First, there is a significantly expanded exception to allow breaking digital locks on ebooks in order to facilitate access for the print disabled. The rule passed in 2010 (renewed by the Librarian, against the recommendation of then-Register of Copyrights Marybeth Peters) allowed breaking DRM to make ebooks accessible only if there was no accessible version available on any platform, anywhere in the market. Under the old rule, a print-disabled person who already owns an e-reader but who needs access to a work that is only accessible on a competing platform would have to buy a second e-reader (most likely an iPad, starting at $329), rather than crack the version on the reader she owns. There is no such requirement in the new rule; as the Librarian acknowledges, the market reality is that owners of a particular e-reader are effectively locked in to only purchasing ebooks on that platform, rendering the availability of accessible versions on other platforms irrelevant.
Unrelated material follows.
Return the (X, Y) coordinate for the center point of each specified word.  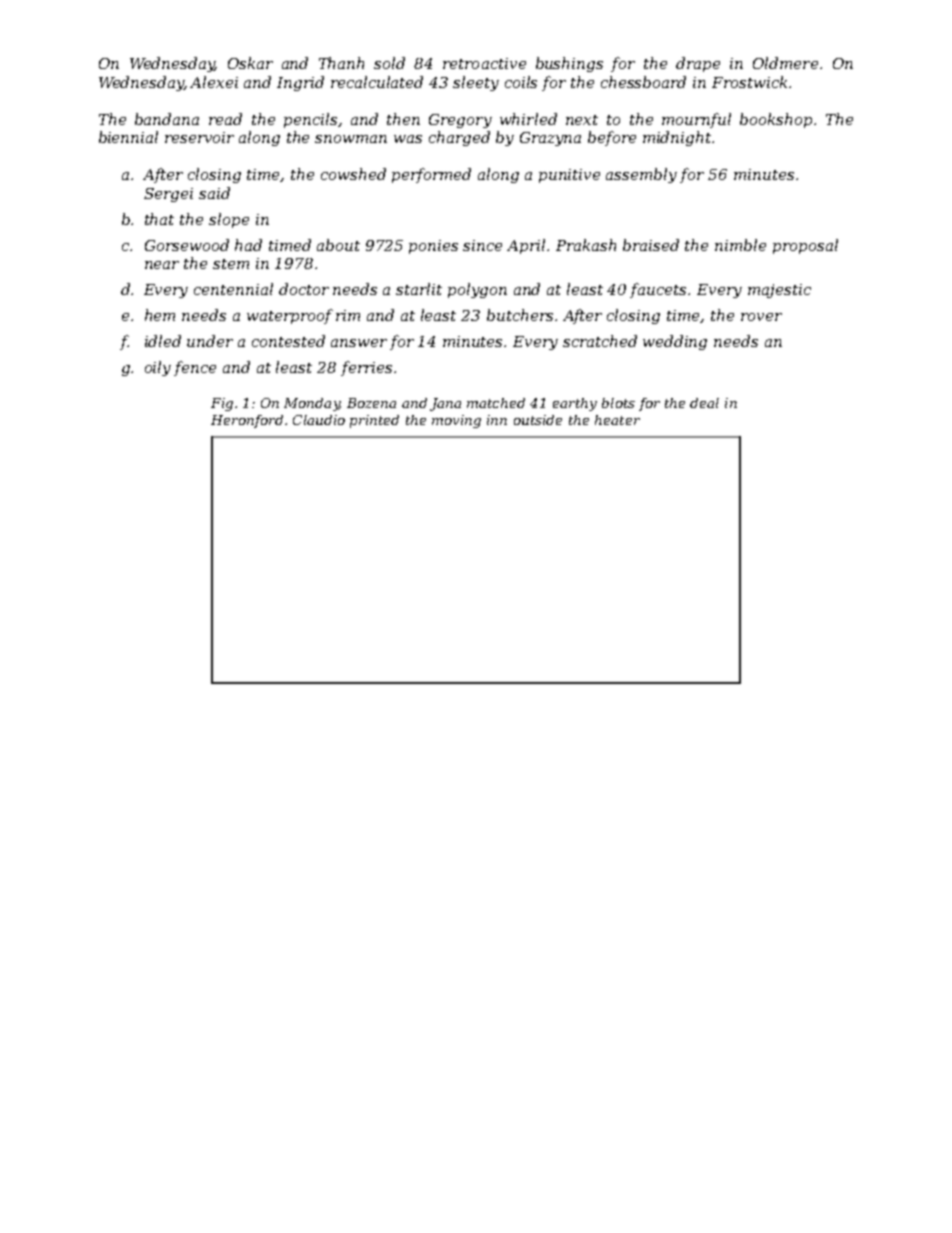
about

Now a print-disabled reader can break the digital lock on any lawfully acquired ebook in order to make it accessible.

(There is some confusing language about ensuring that “the rights owner is remunerated,” but as I read the full rule making, all that this requires is that each print-disabled user lawfully acquire her own copy before cracking it to make it accessible. I.e., the rule is meant to prevent digital locks from being a barrier to access, but it is not meant to exempt the print-disabled from having to buy or otherwise lawfully acquire ebooks.)

The new rule also applies to ebooks obtained and used by an “authorized entity” as defined by Section 121 of the Copyright Act, aka the Chafee Amendment. This rule has broader application today than it might have had a month ago, as the court in Authors Guild v. HathiTrust clarified recently that every university library can be an “authorized entity” under Section 121. Therefore, this rule, together with the ruling in HathiTrust, should allow research libraries to make ebooks accessible for all of their patrons, even if it requires breaking DRM. At the same time, the report notes that the Register of Copyrights believes Section 121 is growing out of date and would benefit from a more comprehensive update. Given the broad scope for fair use as a right for libraries to provide access for the disabled when markets fail, which was strongly expressed in the ARL Code of Best Practices in Fair Use for Academic and Research Libraries and then ratified in the HathiTrust decision, we will have to watch closely to ensure that any proposed change to Chafee is an improvement and not a regression from the status quo.

Second, the exception for using video materials is significantly expanded. The rule passed in 2010 applied to all professors and some students (those studying film) at the college level, and it allowed breaking locks on DVDs in order to take short clips for criticism and commentary. The new rules add college students studying subjects other than film, k-12 teachers, and authors of multimedia works of criticism (i.e., ebooks), among other users, and the new rules apply to files purchased online as well as to DVDs.

There is an interesting change in the description of appropriate uses, which now requires that educational users be engaged in “close analysis” of the captured excerpts in order to justify use of the decrypted digital stream. Where high quality images are not necessary to the analysis, the rules suggest, the user should use “screen capture” technology that does not break encryption, but rather copies lower-quality video after it has been decrypted by an authorized player—i.e., machines that exploit the so-called “analog hole” in digital encryption systems. Whether the use of such technologies is itself permissible under the DMCA has been the source of some controversy, so the new rules also include an exception covering the use of screen capture technology for the same purposes as decryption. Whether a particular use requires “close analysis” is a difficult and subjective determination, which should ultimately leave the choice to the discretion of the user.